A razón de todo esto que comento, surge un cuestionamiento, que inquieta a mi intelecto, más no a mi corazón, este no se arredra ante la pregunta que mi mente se hizo en aquel tiempo y quedó ahí latente esperando surgir nuevamente, como lo ha hecho ahora a propósito de la experiencia escribir las Letanías e ir contemplando la imagen que representa a cada Patrona; todas diferentes, todas inundadas de una belleza destacable, todas hechas bajo la mirada del artista que las esculpió o las pintó.
¿Cómo es el “verdadero” rostro de María?
Esa es la pregunta que me hice entonces, es la curiosidad de mi intelecto encontrar dentro de tanta iconografía aquella que represente el rostro de aquella niña que a Dios en su Cielo cautivo su corazón”.
No quiero caer en la diatriba que conlleva el tema de la “belleza”. Los cánones de belleza han ido cambiando (no sé si evolucionando o involucionando) a lo largo del tiempo. Lo que ayer resultaba “hermoso” escasamente hoy llama la atención de los ojos que buscan lo que es “bello” en otras partes. Tampoco me quiero detener en la discusión sin final que ubica la belleza en lugares diferentes: interior o exterior, los sustancial o lo aparente (perceptible).
El coqueteo de mi mente con la idea de conocer el rostro verdadero de la Virgen María no es para juzgarlo dentro de los parámetros de lo bello o no. Es más bien satisfacer el deseo de mirar con propios ojos el rostro que tantas veces fue mirado, contemplado y amado por Jesús.
¿Hay forma de llegar al rostro real de María?
No, no directamente. Como podemos intuir por el desarrollo de este artículo, son tantas las representaciones iconográficas de la Virgen María que su rostro propio nos queda oculto. Nadie en la época en la que vivió la Madre de Jesús tuvo la idea de hacer un retrato o describir con palabras sus rasgos fisiológicos.
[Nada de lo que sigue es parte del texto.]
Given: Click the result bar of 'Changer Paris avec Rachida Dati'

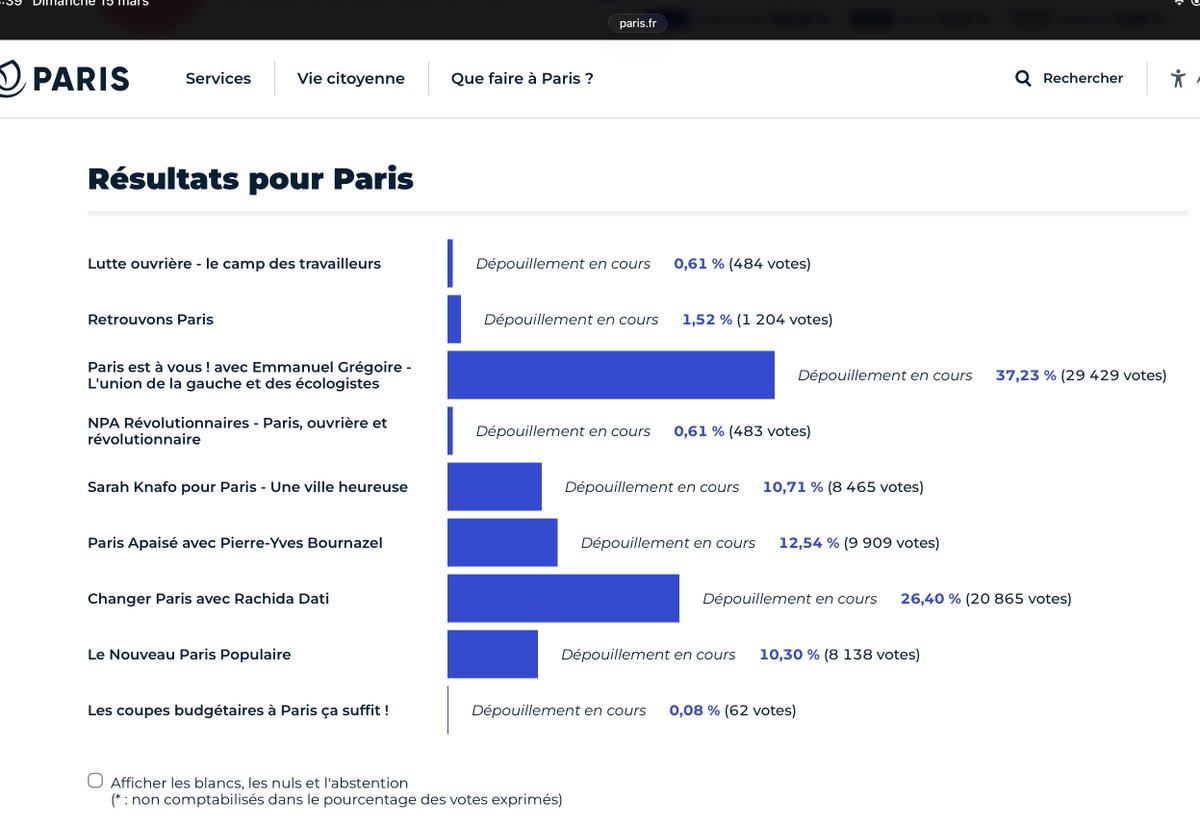Looking at the screenshot, I should (x=563, y=597).
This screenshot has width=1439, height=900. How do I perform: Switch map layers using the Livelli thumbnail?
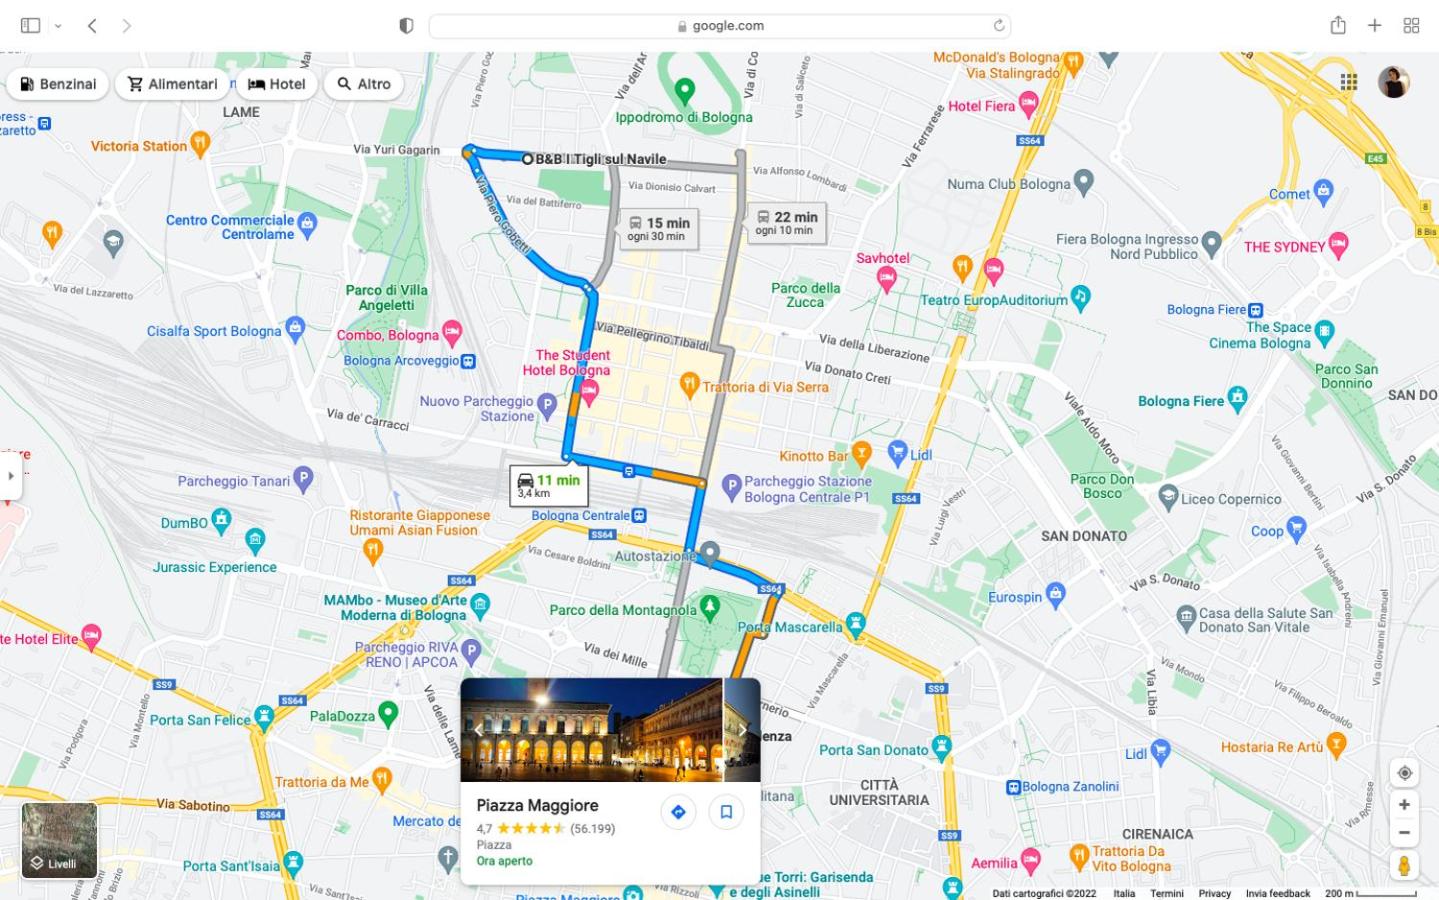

Hay una tradición antigua que nos remite a San Lucas -el mismo autor sagrado al que le pertenecen el Evangelio y los Hechos de los Apóstoles-; el mismo que se dice fue un devoto enamorado de María Santísima, y el que más le dedica espacio en los escritos neotestamentarios.
De él se dice, además, que no sólo fue médico y escritor sino también pintor, y él pintaría un cuadro en el que se muestra a María y al niño Jesús.
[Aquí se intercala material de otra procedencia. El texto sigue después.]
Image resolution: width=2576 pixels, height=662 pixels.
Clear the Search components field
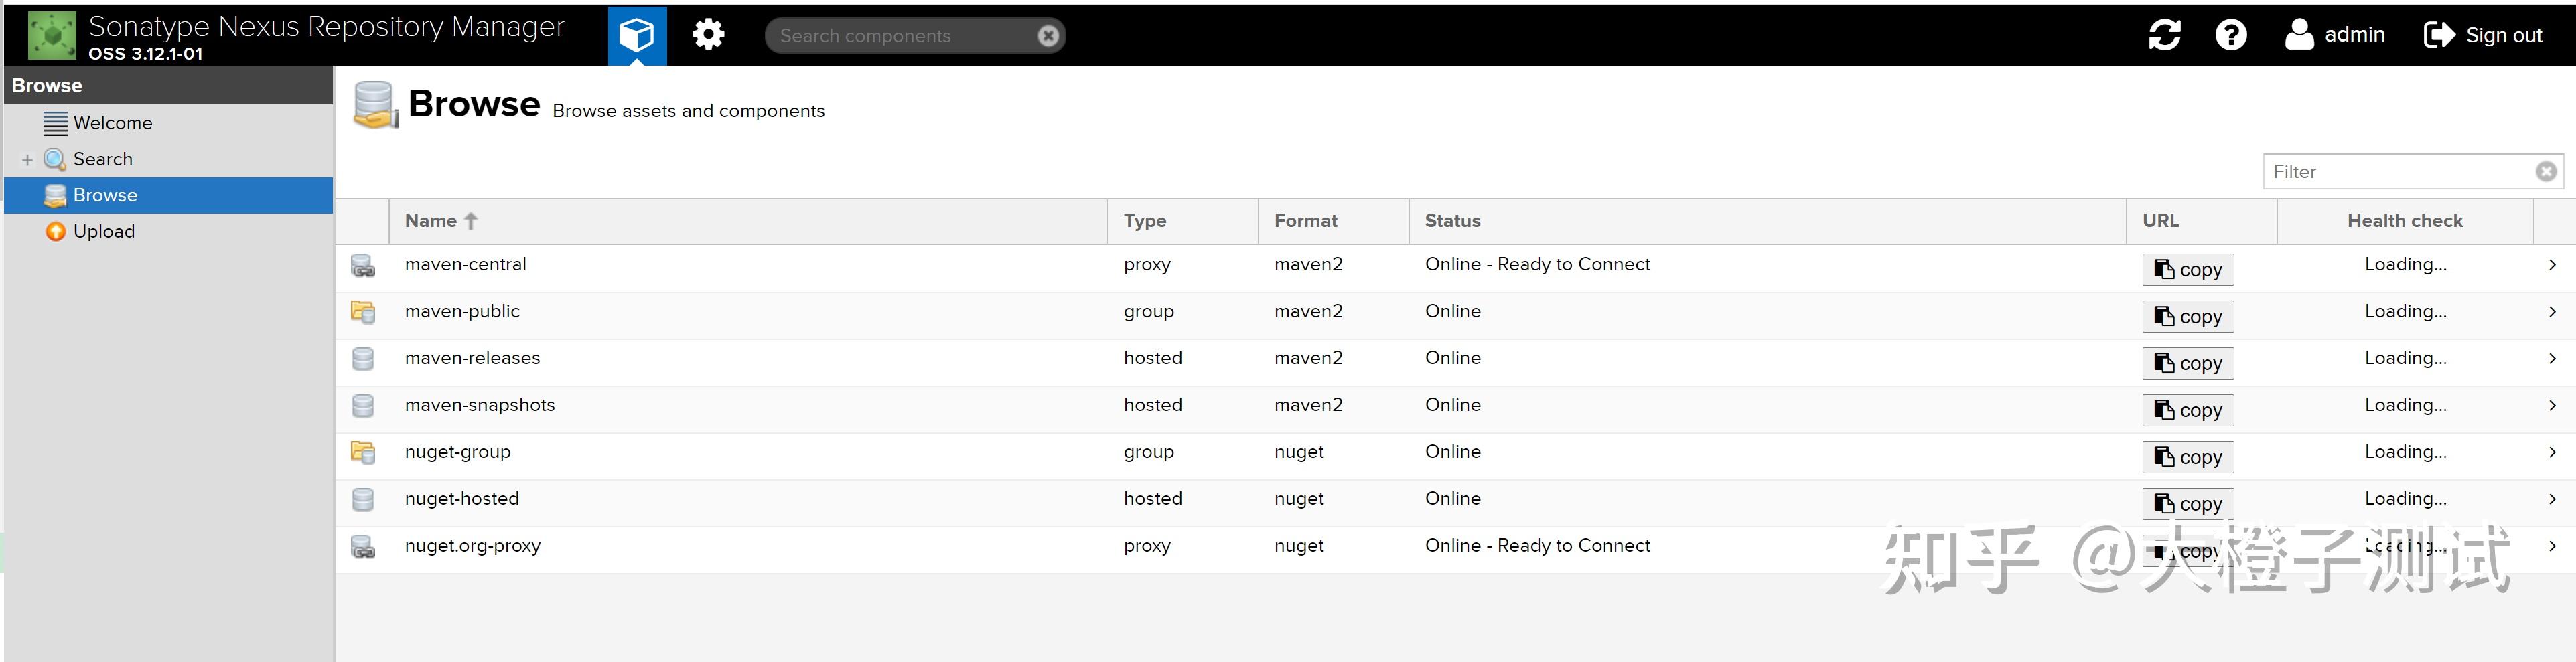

De este cuadro cuenta la tradición que fue inspirado por la misma Madre de Dios y susurrado al oído del Evangelista por la boca de un ángel. Del resultado se dice que la misma Virgen quedó maravillada. Sin embargo este cuadro no se conserva, sino una representación pictórica que se hiciera en la edad media donde se muestra a San Lucas realizando la obra artística.
No podemos entonces valernos de esta leyenda y tradición para mirar en esta representación lucana el rostro de María Virgen.
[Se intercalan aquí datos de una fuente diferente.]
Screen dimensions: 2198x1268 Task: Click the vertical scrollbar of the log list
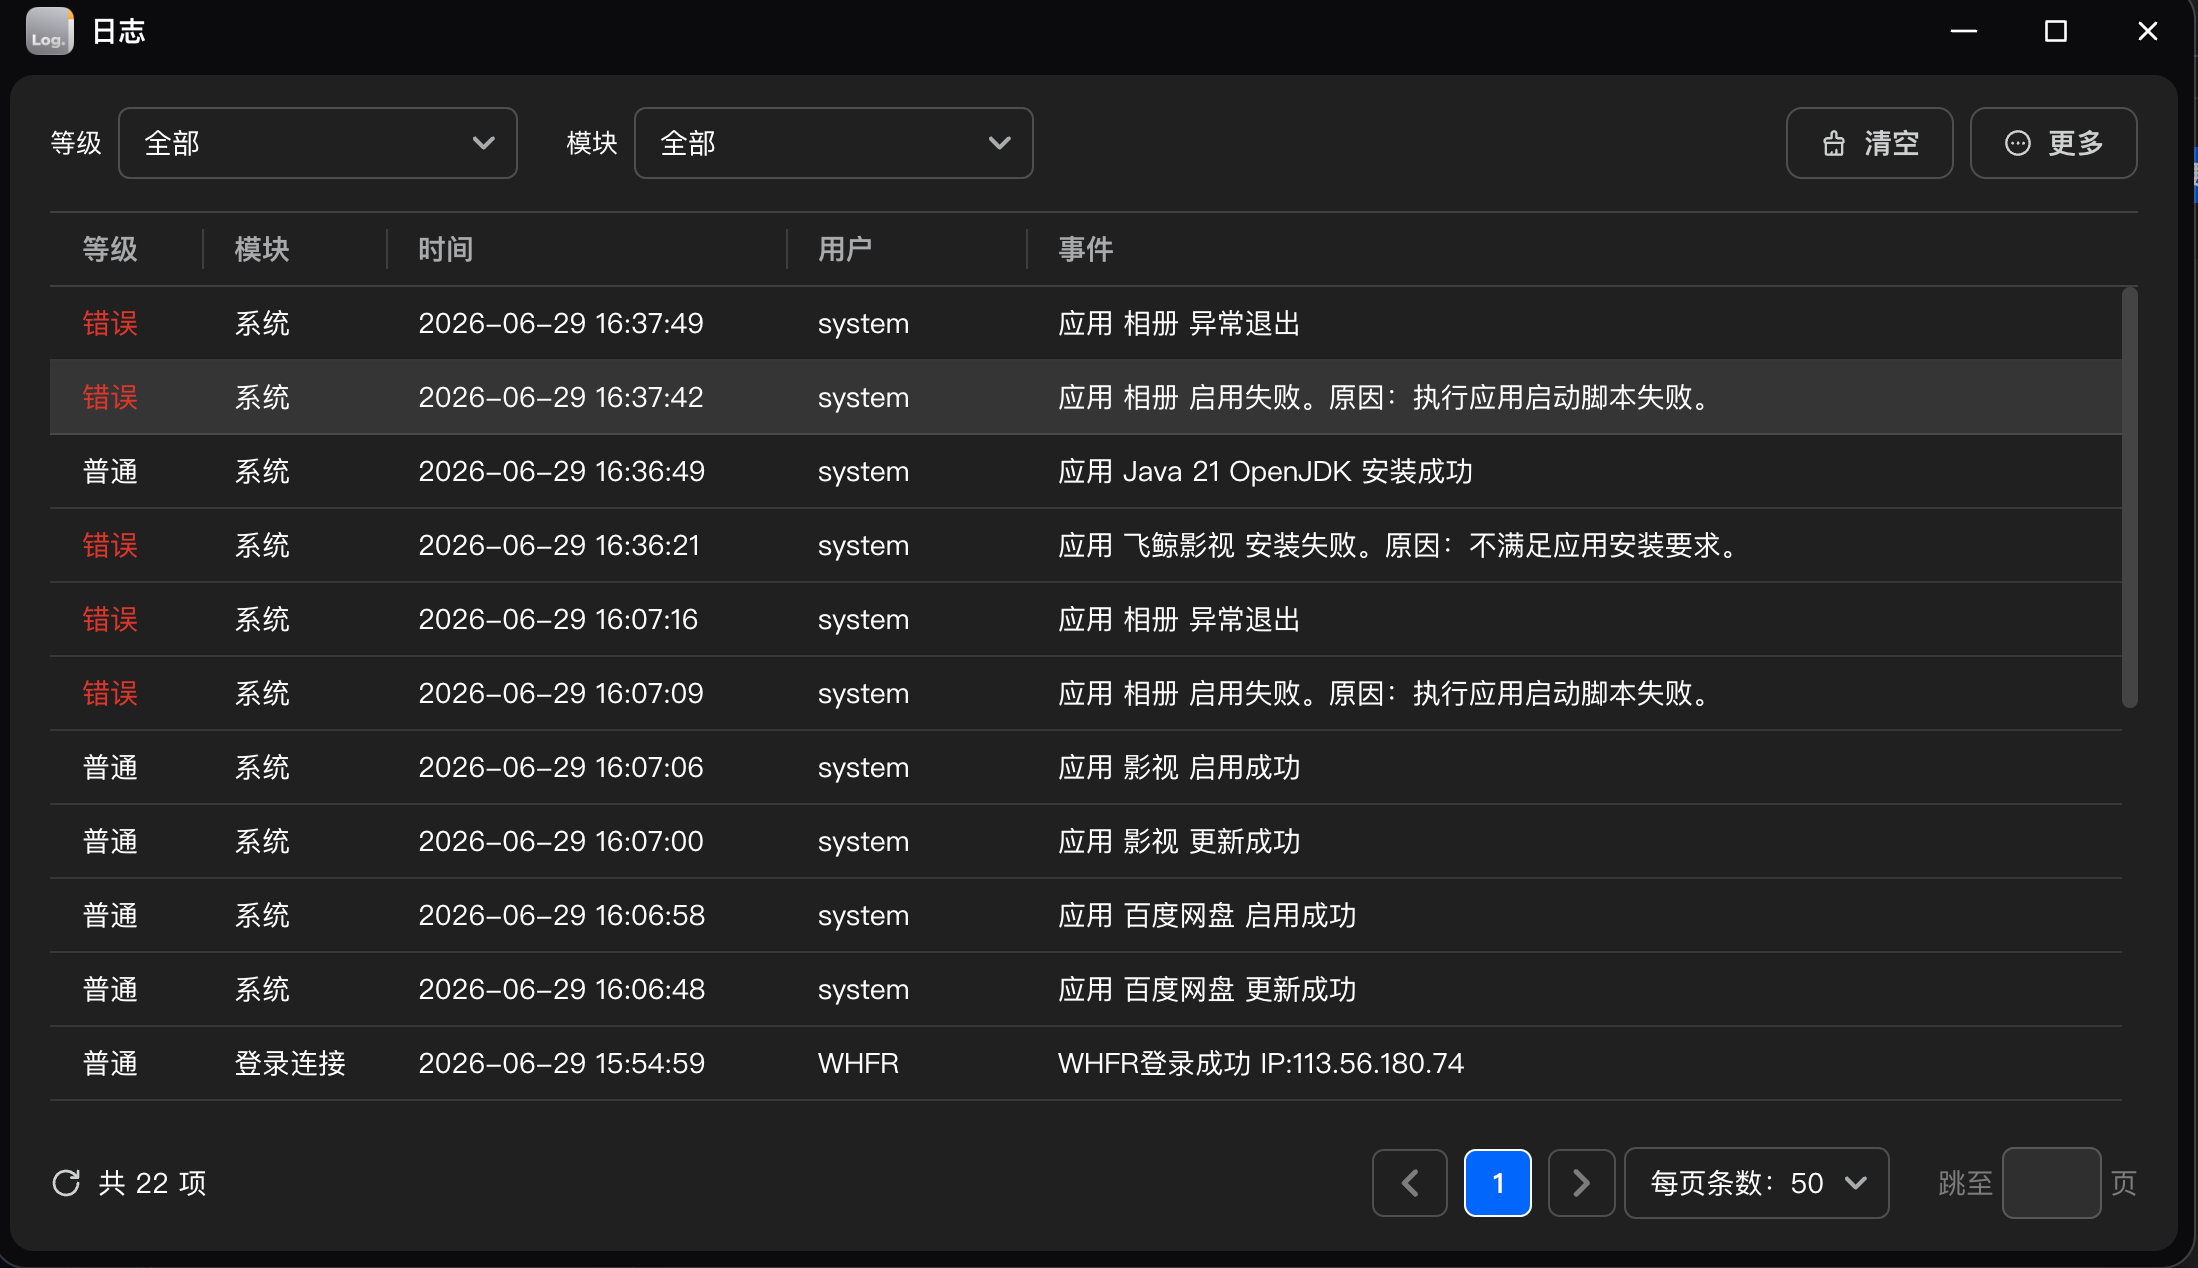[2130, 498]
Con la tecnología contemporánea llegó a nosotros un mundo de posibilidades y una de ellas fue precisamente recrear el rostro de la niña de los ojos de Dios a través de las facciones que se conservan en la Sábana Santa de Turín (Santo Sudario o también conocido como Síndone).
Según la información que nos proporciona la ciencia moderna, las características genéticas del hijo en su mayoría las hereda de la madre, siendo así qué, las facciones de Jesús serían proporcionalmente las de su madre: María.
Esta recreación trae sus limitaciones y no es capaz de hacer un retrato fidedigno del rostro de María, aunque pudiéramos confiar que se acerca bastante.
Lo hermoso, lo verdaderamente bello, lo que la belleza exalta, no se mira con los ojos sino que se contempla con el corazón; no es la vista la que nos proporciona la información que el alma necesita para quedar extasiada en la belleza, sino el amor.
De momento, esto basta para tranquilizar el deseo de mi intelecto por conocer y saber; ya que amor no le falta al corazón para con los ojos cerrados contemplar enamorado el rostro de la Madre del Señor y también nuestra.